▶ _WORK TO BE COMPLETED_: From the passage on alternate energy sources, list every renewable energy source named in the sentence that begins "This includes".

▶ _PASSAGE GIVEN_:
......

Alternate energy sources

 

Alternative energy is a term used for an energy source that is an alternative to using fossil fuels. Generally, it indicates energies that are non-traditional and have low environmental impact. The term alternative is used to contrast with fossil fuels according to some sources. By most definitions alternative energy doesn’t harm the environment, a distinction which separates it from renewable energy which may or may not have significant environmental impact.

Renewable energy is energy that is generated from natural processes that are continuously replenished. This includes sunlight, geothermal heat, wind, tides, water, and various forms of biomass. This energy cannot be exhausted and is constantly renewed.

The world currently relies heavily on coal, oil, and natural gas for its energy. Fossil fuels are non-renewable, that is, they draw on finite resources that will eventually dwindle, becoming too expensive or too environmentally damaging to retrieve. In contrast, the many types of renewable energy resources-such as wind and solar energy-are constantly replenished and will never run out.

......

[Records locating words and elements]
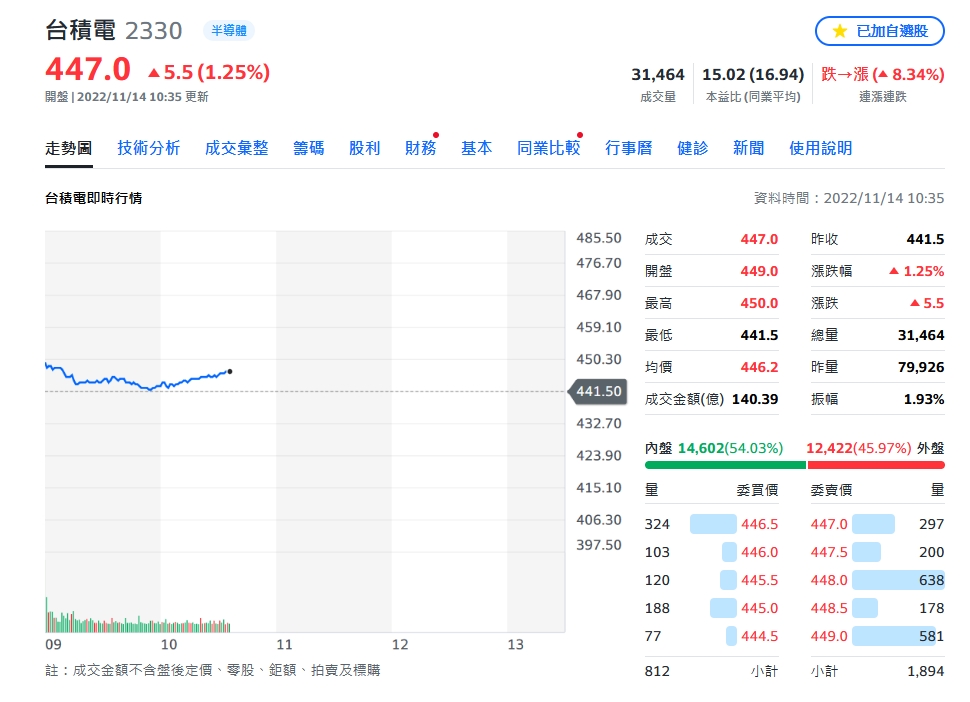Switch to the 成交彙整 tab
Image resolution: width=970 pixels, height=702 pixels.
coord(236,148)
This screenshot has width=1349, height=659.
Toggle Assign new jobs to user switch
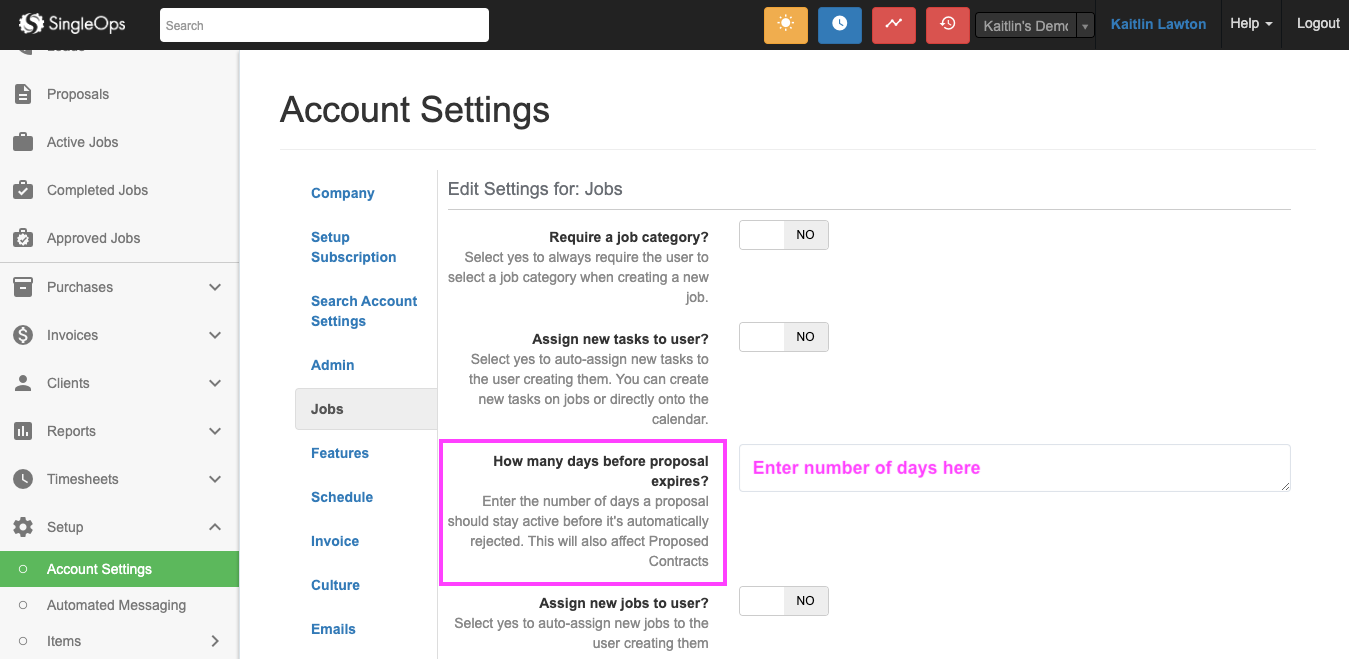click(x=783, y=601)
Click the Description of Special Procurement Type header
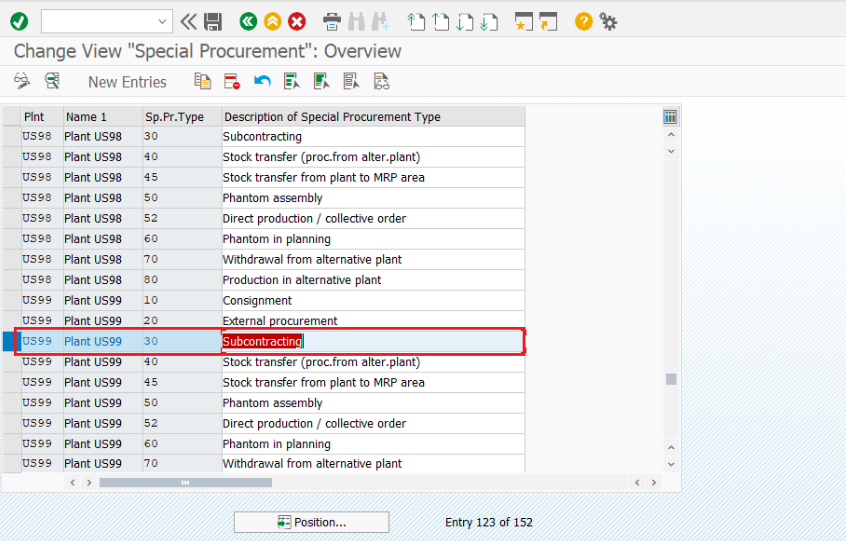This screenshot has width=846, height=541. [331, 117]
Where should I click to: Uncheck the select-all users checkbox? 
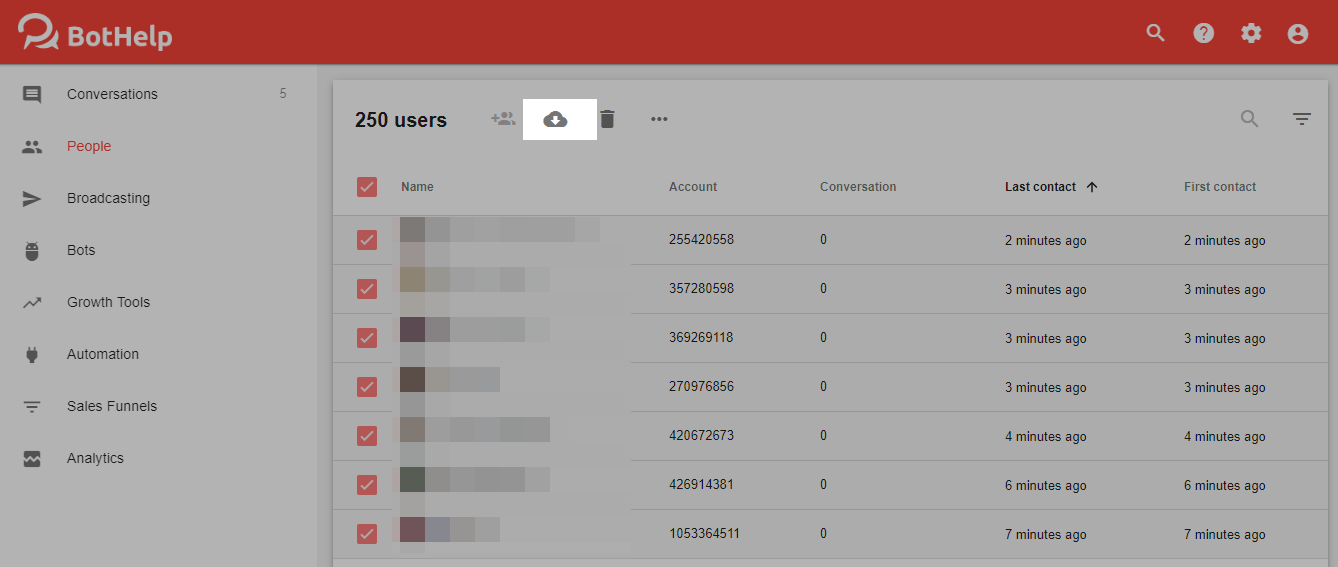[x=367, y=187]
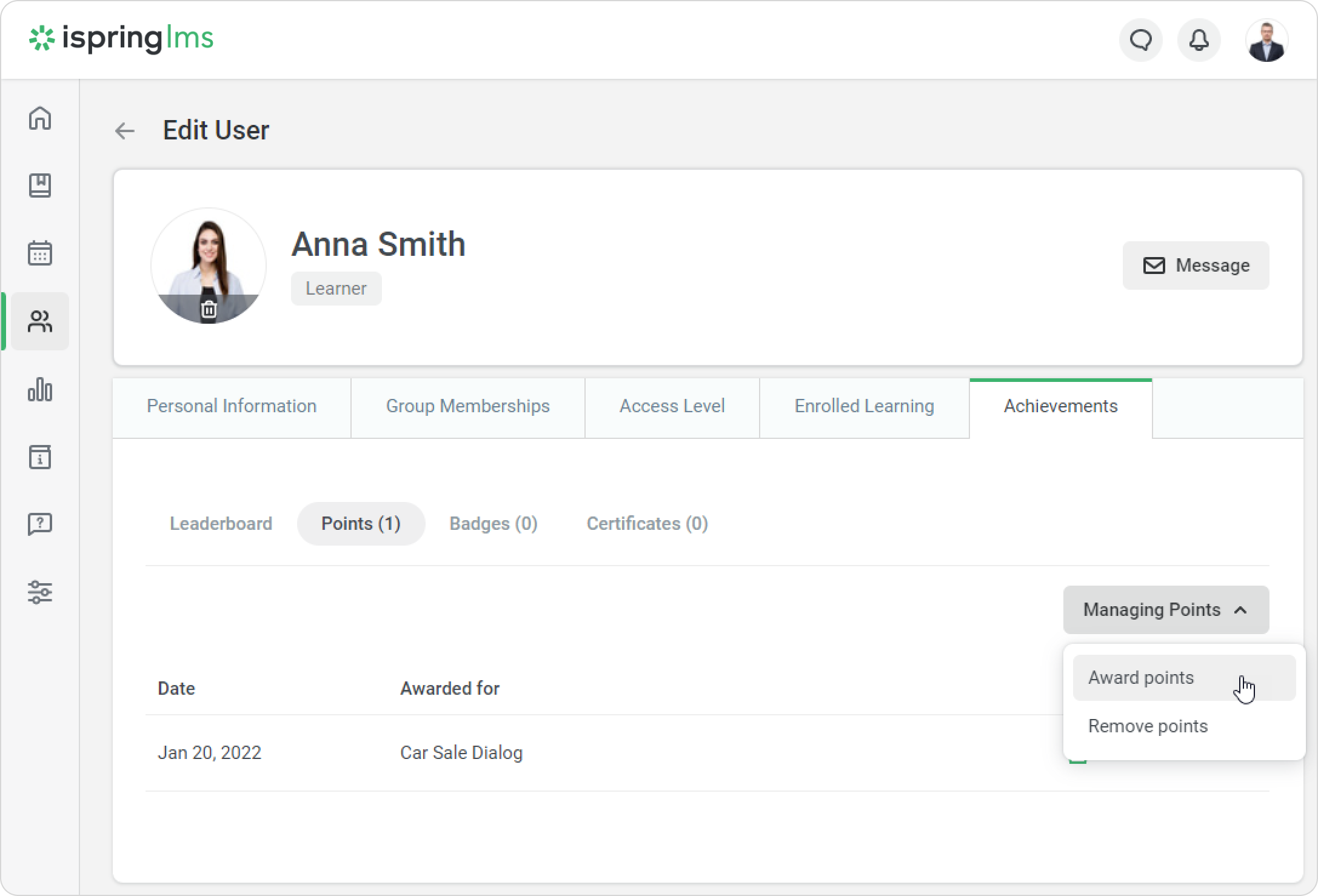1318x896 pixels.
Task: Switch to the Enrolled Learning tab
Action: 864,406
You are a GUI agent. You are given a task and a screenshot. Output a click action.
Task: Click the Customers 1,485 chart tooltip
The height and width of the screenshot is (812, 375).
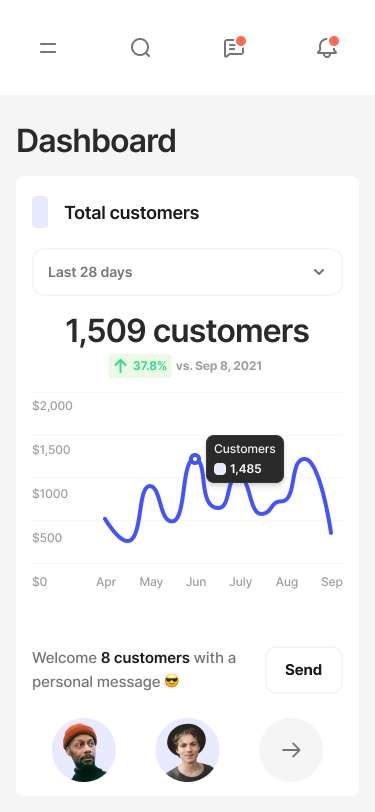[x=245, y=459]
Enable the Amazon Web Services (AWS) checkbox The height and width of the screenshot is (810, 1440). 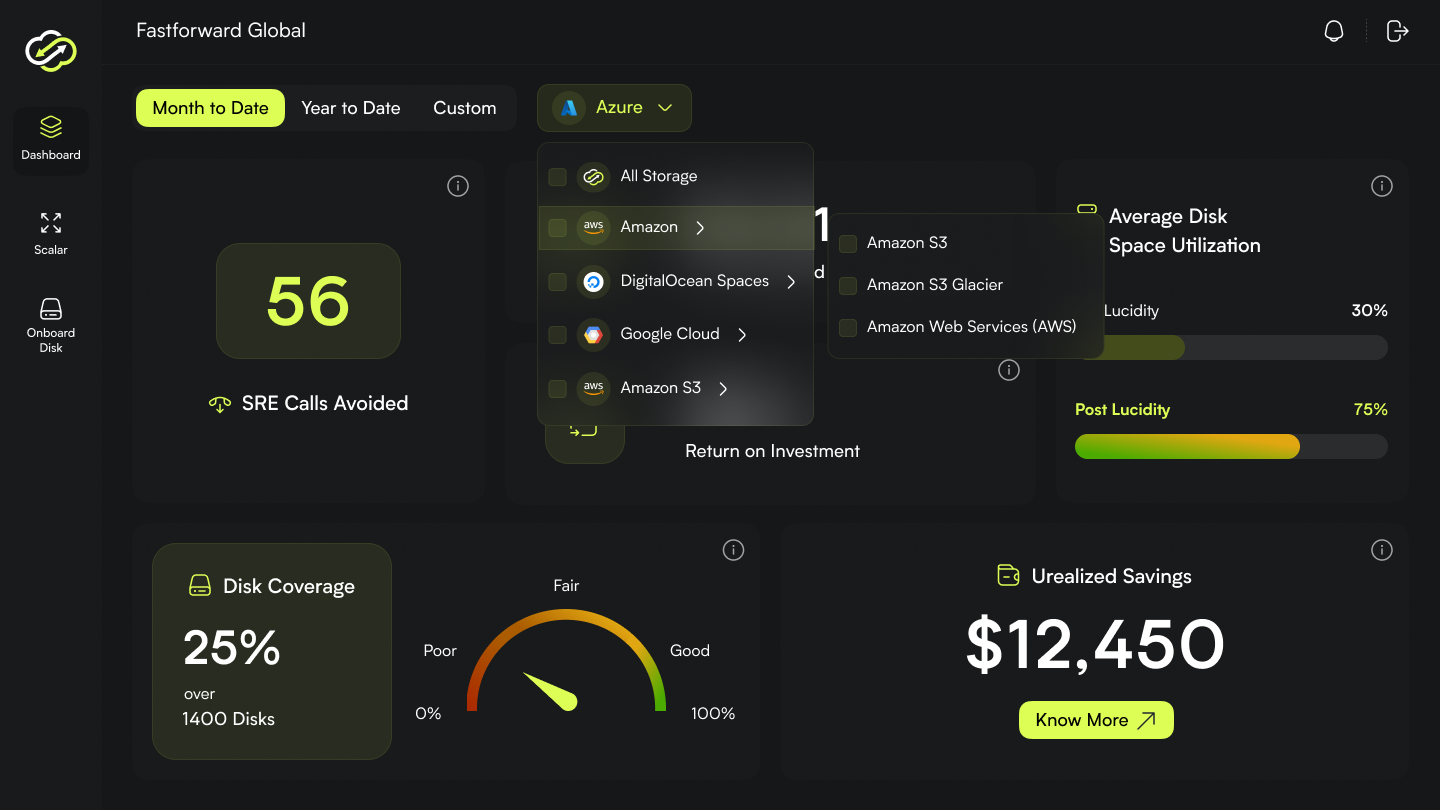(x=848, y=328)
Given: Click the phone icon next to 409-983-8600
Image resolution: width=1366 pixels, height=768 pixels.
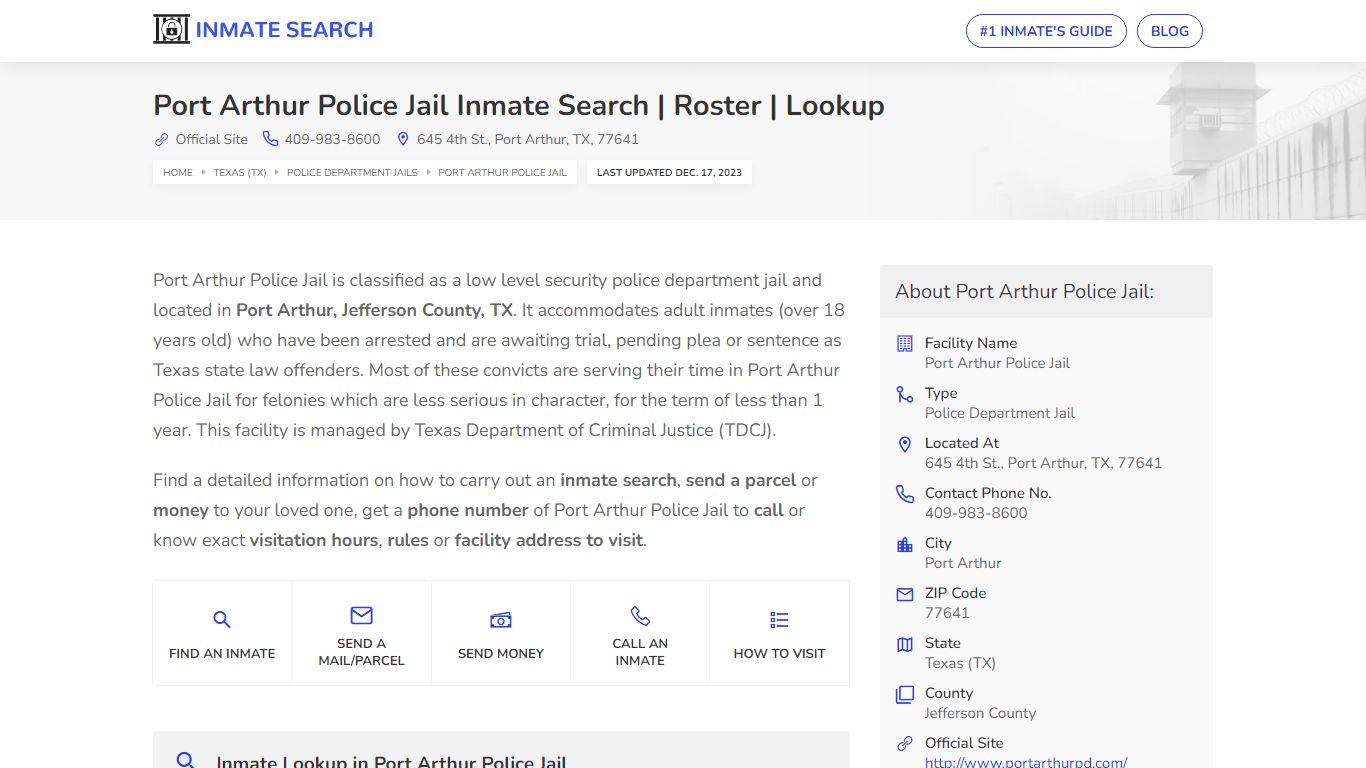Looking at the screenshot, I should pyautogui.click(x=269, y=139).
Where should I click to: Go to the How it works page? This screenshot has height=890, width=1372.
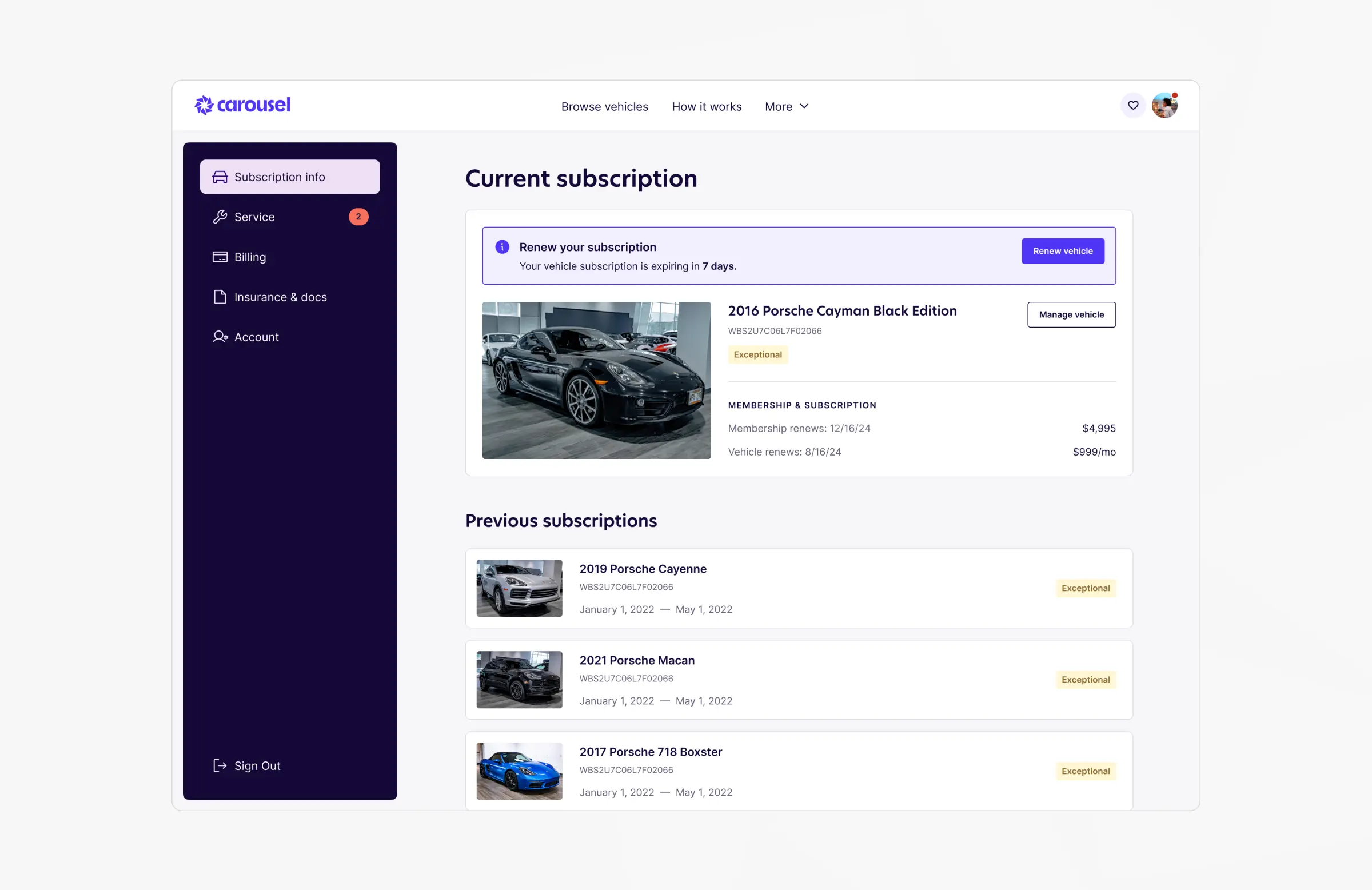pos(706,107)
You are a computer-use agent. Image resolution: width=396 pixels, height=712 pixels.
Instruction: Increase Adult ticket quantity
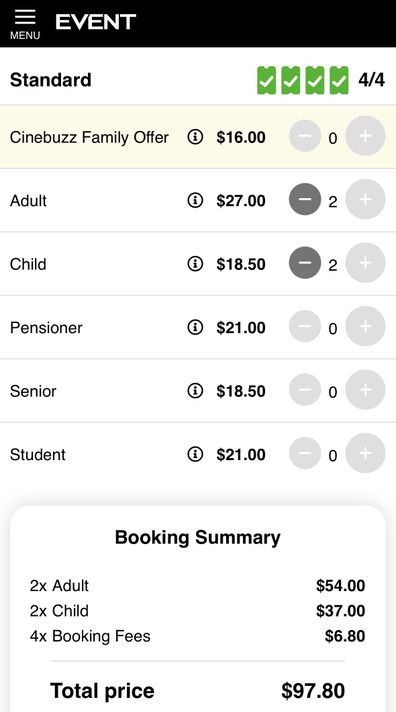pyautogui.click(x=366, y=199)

......

▶ _TASK RESULT_: Sunlight, geothermal heat, wind, tides, water, and various forms of biomass.